Modifications apportées par Santé Canada

  • Le libellé de la monographie du produit indique à présent « professionnels de la santé », plutôt que « médecins » uniquement. Cette modification permettra la prescription et la distribution adéquates du médicament par des pharmaciens, des infirmiers praticiens, des groupes de sages-femmes, etc.
  • Les pharmaciens (ou les professionnels de la santé) peuvent distribuer le médicament directement aux patients. Cette modification remplace la restriction antérieure concernant la distribution « par les médecins uniquement ».
  • La limite de gestation a été prolongée à 63 jours. Même si Action Canada demandait une limite de gestation de 70 jours, il applaudit la décision de Santé Canada d’avoir prolongé la limite initiale, qui avait été fixée à 49 jours. Cette modification aura un impact positif sur l’accès à l’avortement médical au Canada. Le médicament est approuvé par la FDA pour l’avortement médical jusqu’à dix semaines de grossesse, ce que les fournisseurs peuvent faire hors indication au Canada.
  • Les patients ne sont plus tenus de signer un formulaire de consentement, mais Santé Canada recommande qu’ils donnent leur consentement éclairé.
  • La formation des professionnels de la santé n’est plus obligatoire. Bien que cette formation demeure offerte aux professionnels de la santé, le nouveau langage clarifie qu’elle n’est pas obligatoire et que les professionnels de la santé qui prescrivent Mifegymiso devraient « avoir des connaissances adéquates » (comme pour tout soin de santé prodigué par un professionnel).
  • Les professionnels de la santé autorisés à prescrire ou à distribuer Mifegymiso ne sont plus tenus de s’inscrire auprès du fabricant.

Restrictions actuelles

La seule restriction maintenue par Santé Canada est celle de l’échographie obligatoire avant la prescription de Mifegymiso. Or ce règlement peut entraîner de sérieux retards à l’administration de Mifegymiso, le rendre inaccessible dans plusieurs régions et/ou faire obstacle à la possibilité de devenir un nouveau prescripteur de Mifegymiso.

La majorité des fournisseurs de soins de santé qui travaillent en clinique ne disposent pas d’appareil à ultrasons sur place. L’échographie obligatoire nécessite par conséquent des rendez-vous multiples, généralement à divers endroits. Ceci a le potentiel d’entraîner de sérieux retards à l’administration de Mifegymiso, dans la période de neuf semaines de gestation, surtout dans les régions où les services d’échographie sont épars, séparés par de longues distances, accessibles uniquement à l’hôpital, ou qu’ils ont de longues listes d’attente.

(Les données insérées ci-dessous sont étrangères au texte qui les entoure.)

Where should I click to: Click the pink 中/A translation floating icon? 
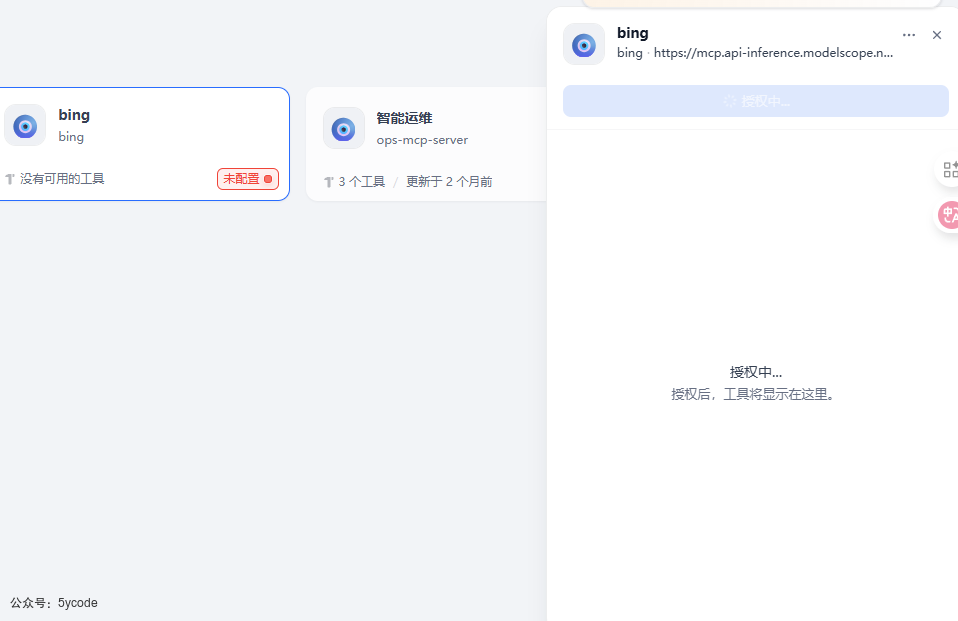pyautogui.click(x=946, y=215)
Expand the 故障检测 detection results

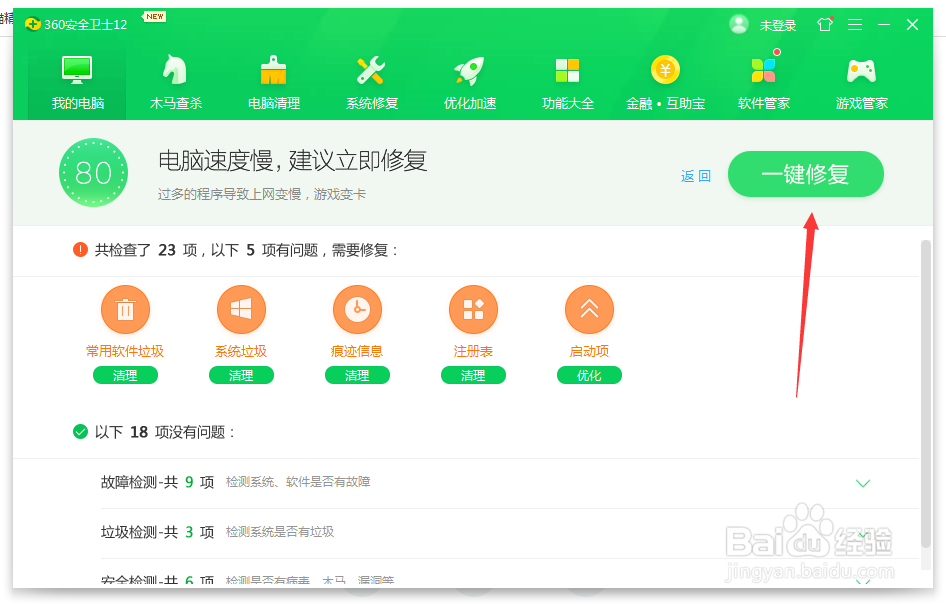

Dans les Lignes directrices sur l’avortement médical, publiées en avril 2016 dans le Journal d’obstétrique et gynécologie du Canada, on décrit des approches de rechange pour confirmer l’âge gestationnel et pour écarter la possible présence d’une grossesse ectopique lorsque le médecin ne dispose pas d’appareil à ultrasons. 

En l’absence de services d’échographie facilement accessibles, l’âge gestationnel peut être estimé, chez les femmes qui sont certaines de la date de leurs dernières menstruations, au moyen des trois paramètres suivants : date des dernières menstruations, histoire clinique et résultats de l’examen physique. La tenue d’une échographie est requise lorsque l’incertitude persiste.